# THE TASK
Please repeat every record below exactly as written, but leave out the pictures.

** PROVIDED ENTRIES follows **

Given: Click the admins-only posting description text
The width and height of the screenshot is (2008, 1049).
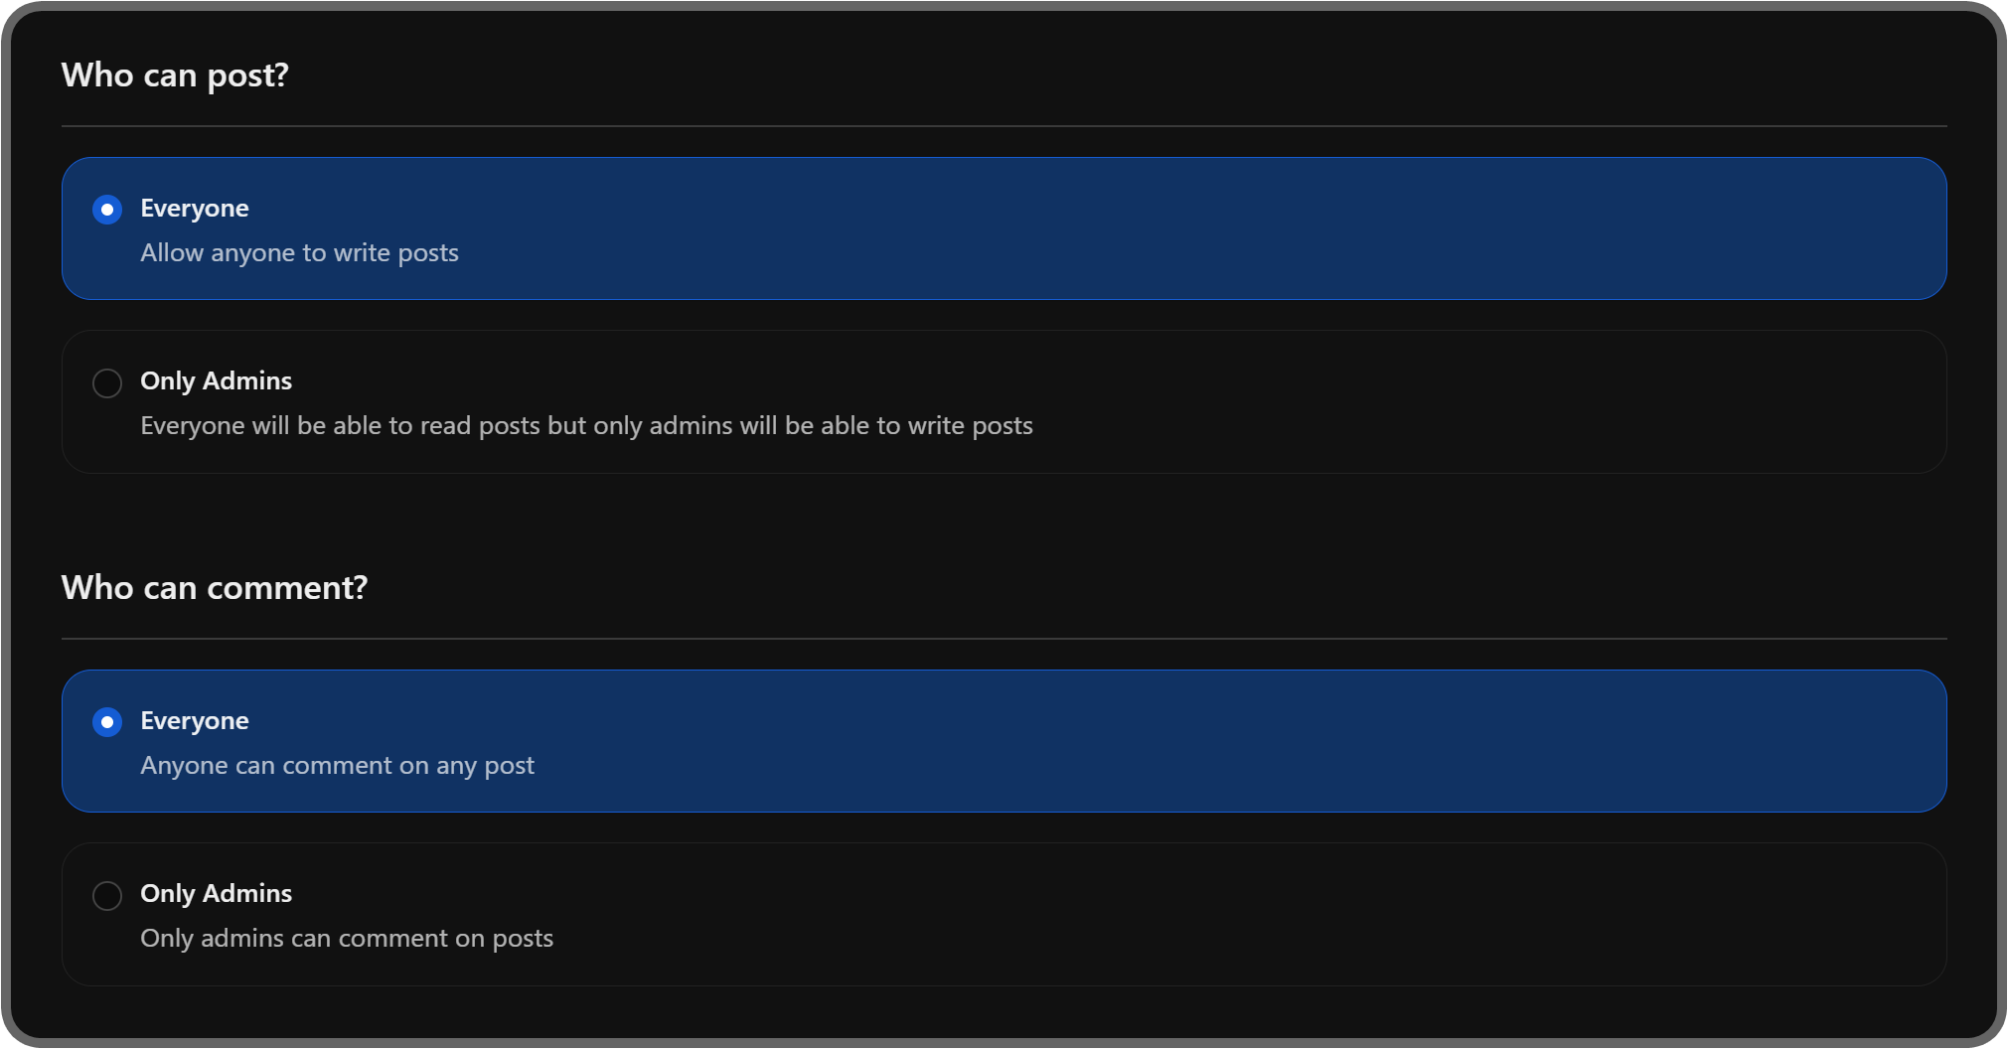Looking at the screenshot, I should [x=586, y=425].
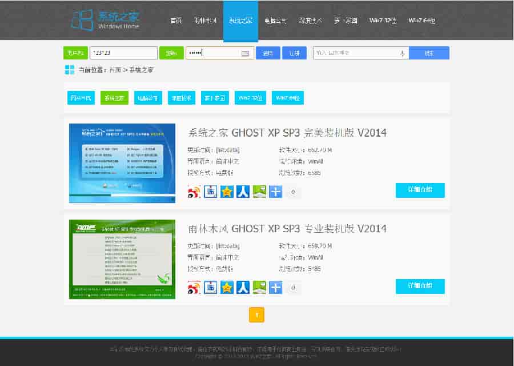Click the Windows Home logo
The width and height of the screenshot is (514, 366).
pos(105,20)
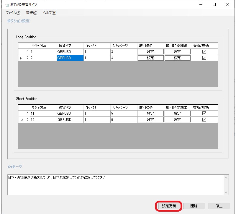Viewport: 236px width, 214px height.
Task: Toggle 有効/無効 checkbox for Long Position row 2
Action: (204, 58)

** End of PROVIDED ENTRIES **

# TASK RESPONSE
Given: Click the admins-only posting description text
The width and height of the screenshot is (2008, 1049).
Looking at the screenshot, I should [x=586, y=425].
Click the Windows Home logo
The width and height of the screenshot is (514, 366).
pos(105,20)
Viewport: 236px width, 214px height.
Task: Toggle 有効/無効 checkbox for Long Position row 2
Action: (204, 58)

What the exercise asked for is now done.